By Clairaut, $v_{3,xy} = v_{3,yx}$, so the first and fourth terms cancel. Similarly $v_{2,xz} = v_{2,zx}$ (second and fifth cancel) and $v_{1,yz} = v_{1,zy}$ (third and sixth cancel). Everything vanishes:

$$\nabla \cdot (\nabla \times \mathbf{v}) = 0 \quad \text{for every smooth } \mathbf{v}$$

Exactly as our intuition predicted - the algebra confirms that curl fields are always source-free.

The converse: if $\nabla \cdot \mathbf{u} = 0$ everywhere, then $\mathbf{u} = \nabla \times \mathbf{v}$ for some vector field $\mathbf{v}$. Divergence-free (solenoidal) fields are always curls of something.

Try it: verify div(curl $\mathbf{v}$) = 0

Enter any vector field $(F_1, F_2, F_3)$. We'll compute $\nabla \cdot (\nabla \times \mathbf{F})$ numerically at $(1,1,1)$.

$F_1$ =

$F_2$ =

$F_3$ =

Enter a vector field and click Verify.

Worked Example: Computing Divergence

Before we move on to the Laplacian, let's practice the divergence computation itself - since it appears in several of the identities above, you want this to be automatic.

Let $\mathbf{u} = (x^2 + y^2)\,\mathbf{i} + 2xy\,\mathbf{j} + (z - x)\,\mathbf{k}$. Compute $\operatorname{div}\,\mathbf{u}$.

The divergence is the sum of the three partial derivatives, each taken with respect to the matching variable:

$$\operatorname{div}\,\mathbf{u} = \frac{\partial}{\partial x}(x^2 + y^2) + \frac{\partial}{\partial y}(2xy) + \frac{\partial}{\partial z}(z - x) = 2x + 2x + 1 = 4x + 1$$

At the point $(1, 2, 3)$: $\operatorname{div}\,\mathbf{u} = 4(1) + 1 = 5$.

* _DATASET EXTRACT_
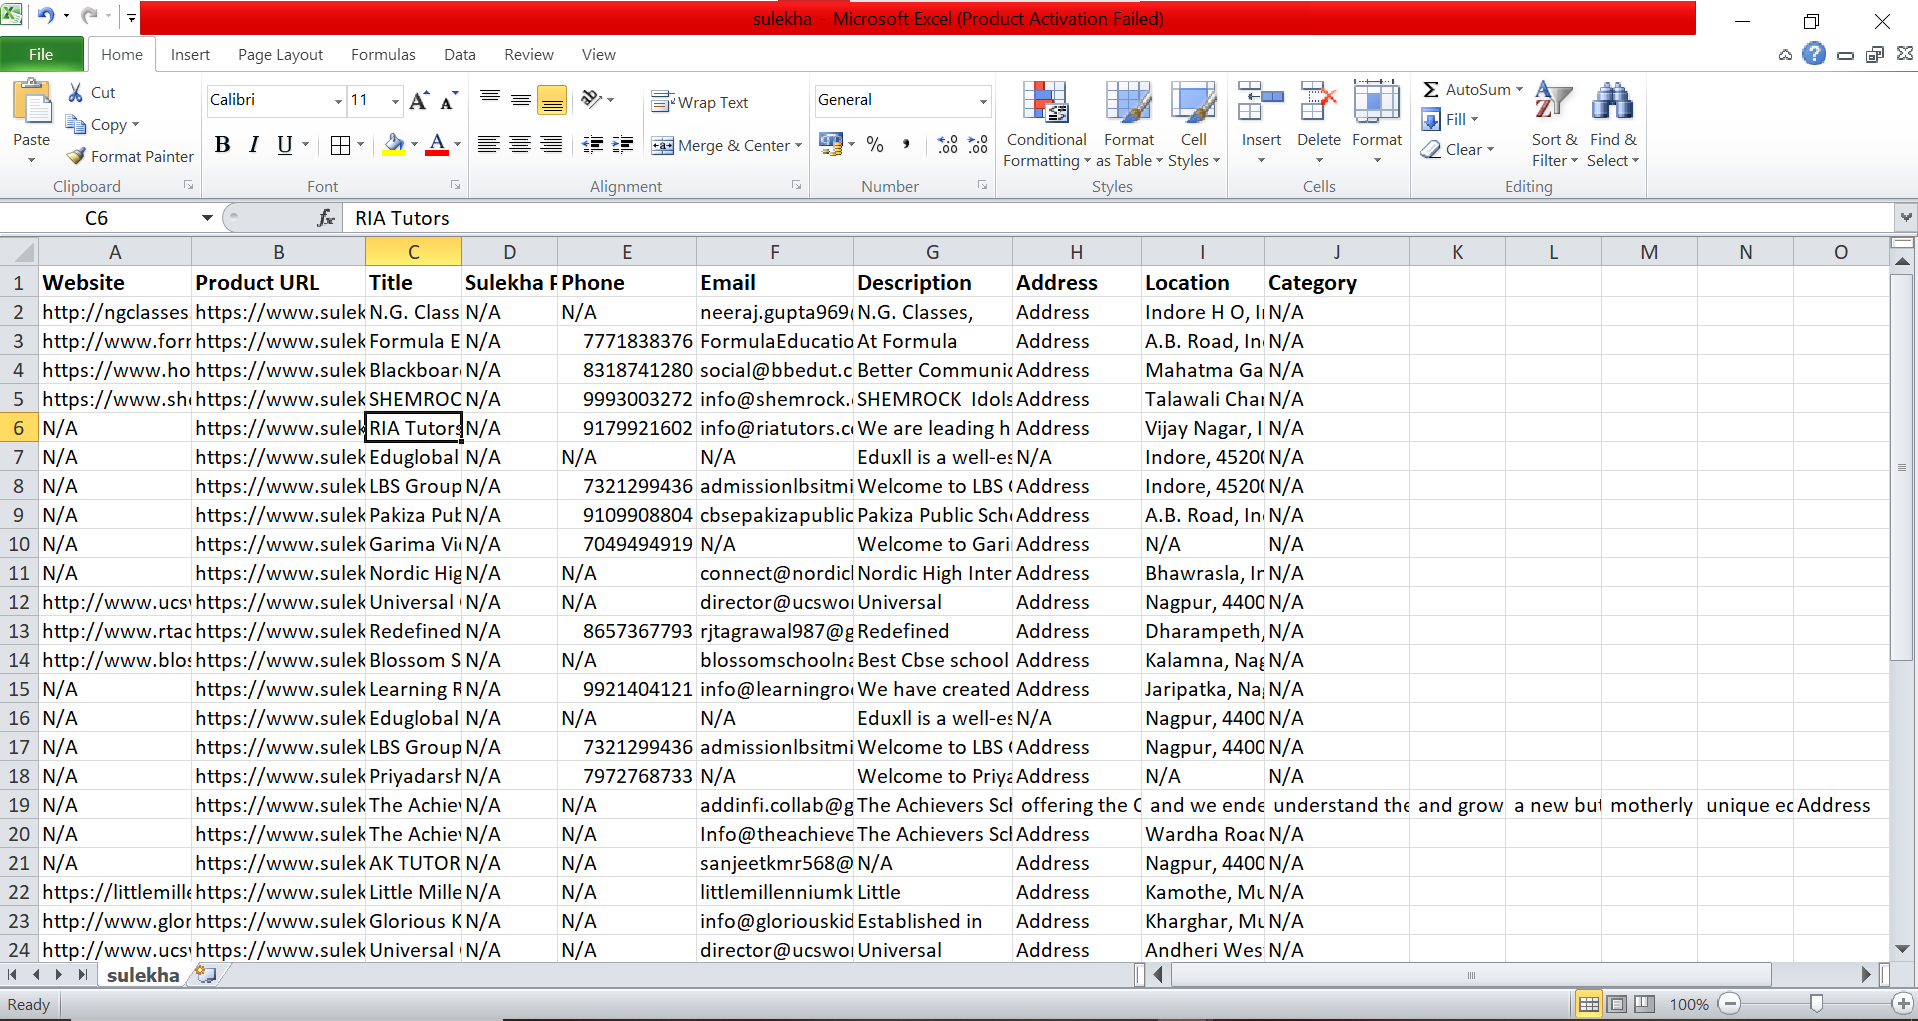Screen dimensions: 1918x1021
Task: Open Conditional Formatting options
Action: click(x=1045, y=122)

* _EXERCISE OBJECTIVE_
Reproduce the passage of the divergence and curl text starting at "Enter any vector" and ending at "and click Verify.".

* _SOLUTION FOR THIS TASK_
Enter any vector field $(F_1, F_2, F_3)$. We'll compute $\nabla \cdot (\nabla \times \mathbf{F})$ numerically at $(1,1,1)$.

$F_1$ =

$F_2$ =

$F_3$ =

Enter a vector field and click Verify.